X- Past is Present review: Too many cooks spoil this
X: Past is Present
Directors: Multiple (11 in all)
Cast: Rajat Kapoor, Anshuman Jha, Radhika Apte, Huma Qureshi
In the opening credits, there is a clock ticking backwards. Then comes the title — X: Past is Present. Neither is particularly clever. It’s only the rolling credits that tell of the experimental approach: 11 filmmakers have ‘co-directed’ X.
They write not so much individual stories thematically bound; nah, that would be too mainstream. They write chapters of the protagonist K’s life, told in flashbacks with a holding narrative. Kishan (Rajat Kapoor) goes only as K (your idea, Q? He’s one of the directors), makes intellectual cinema, wears dark glasses indoors, and is seemingly irresistible to women.
He meets one young woman at a bar and, once his irresistibility has been firmly established, goes on to reminisce about girlfriends past, and a wife. Some he tells the girl about (Attraction 101: tell tales of yourself as a womaniser), some stories play out in his head.
Fact merges with fiction and real life merges with cinema for K. The camera follows the male gaze; lustful at times (actually, most of the time), blurred when he’s under influence.
The camerawork is all very indie and in keeping with contemporary western sensibilities. You barely the see the face of the young K (Anshuman Jha). You could say X has the ‘feel’ of good experimental cinema.
The trouble is with the content. In one of the early stories, young aspiring filmmaker K is told by a producer to add “lots of sex” to his material. The filmmakers seem to have done the same in X. K’s lust, his propensity to cheat, become the thread that runs through the stories, to the point of negating any other aspect of his life.
There are snatches of good storytelling. A scarring adolescent experience (featuring Swara Bhaskar), a dinner-table scene that leads to a fight and feels real (featuring Radhika Apte), a love story lived through poetry where the lovers never meet.
But these are overwhelmed by the half-baked tales. A dominating woman (Huma Qureshi) who controls his life seems the oddest, and thoroughly out of sync with a boy who bravely follows a woman home, and readily admits to spying on another.

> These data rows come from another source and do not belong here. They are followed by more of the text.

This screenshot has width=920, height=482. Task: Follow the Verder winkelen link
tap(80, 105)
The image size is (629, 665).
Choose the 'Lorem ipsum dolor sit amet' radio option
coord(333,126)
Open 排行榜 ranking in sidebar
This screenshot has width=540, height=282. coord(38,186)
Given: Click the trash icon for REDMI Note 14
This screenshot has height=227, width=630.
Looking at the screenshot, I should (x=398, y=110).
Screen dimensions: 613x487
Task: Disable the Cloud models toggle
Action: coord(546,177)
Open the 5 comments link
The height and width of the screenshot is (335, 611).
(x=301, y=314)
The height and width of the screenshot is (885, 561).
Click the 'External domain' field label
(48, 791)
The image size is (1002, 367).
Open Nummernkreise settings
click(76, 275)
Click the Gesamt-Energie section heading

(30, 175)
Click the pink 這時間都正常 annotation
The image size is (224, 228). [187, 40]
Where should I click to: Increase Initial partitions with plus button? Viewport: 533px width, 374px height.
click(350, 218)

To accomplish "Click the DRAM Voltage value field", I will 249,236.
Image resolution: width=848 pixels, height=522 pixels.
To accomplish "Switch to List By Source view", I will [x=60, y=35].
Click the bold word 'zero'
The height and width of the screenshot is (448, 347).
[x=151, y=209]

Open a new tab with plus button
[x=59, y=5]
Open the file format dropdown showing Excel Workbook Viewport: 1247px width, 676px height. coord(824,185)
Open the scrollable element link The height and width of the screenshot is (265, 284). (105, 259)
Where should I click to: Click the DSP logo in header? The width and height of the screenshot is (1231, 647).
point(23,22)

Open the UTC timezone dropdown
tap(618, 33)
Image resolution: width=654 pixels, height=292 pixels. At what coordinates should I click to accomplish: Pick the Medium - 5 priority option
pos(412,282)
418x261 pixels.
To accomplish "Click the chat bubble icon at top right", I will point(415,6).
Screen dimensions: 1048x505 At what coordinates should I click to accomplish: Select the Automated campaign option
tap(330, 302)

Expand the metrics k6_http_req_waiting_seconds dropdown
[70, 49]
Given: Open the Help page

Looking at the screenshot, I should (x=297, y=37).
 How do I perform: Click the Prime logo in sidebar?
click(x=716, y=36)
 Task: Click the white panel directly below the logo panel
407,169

The other issue is one of excess. The central narrative, and the audience’s patience, is stretched thin trying to accommodate 10 stories. Eventually, you just want the film to get on with it,and get to the point.
Assuming the point was to focus on the women who shaped K, it’s thoroughly lost. X’s women are mere objects of desire, with no background.
Experiments are good. Hindi cinema certainly has room for more. But you run the risk of things blowing up in your face. That’s what this one does.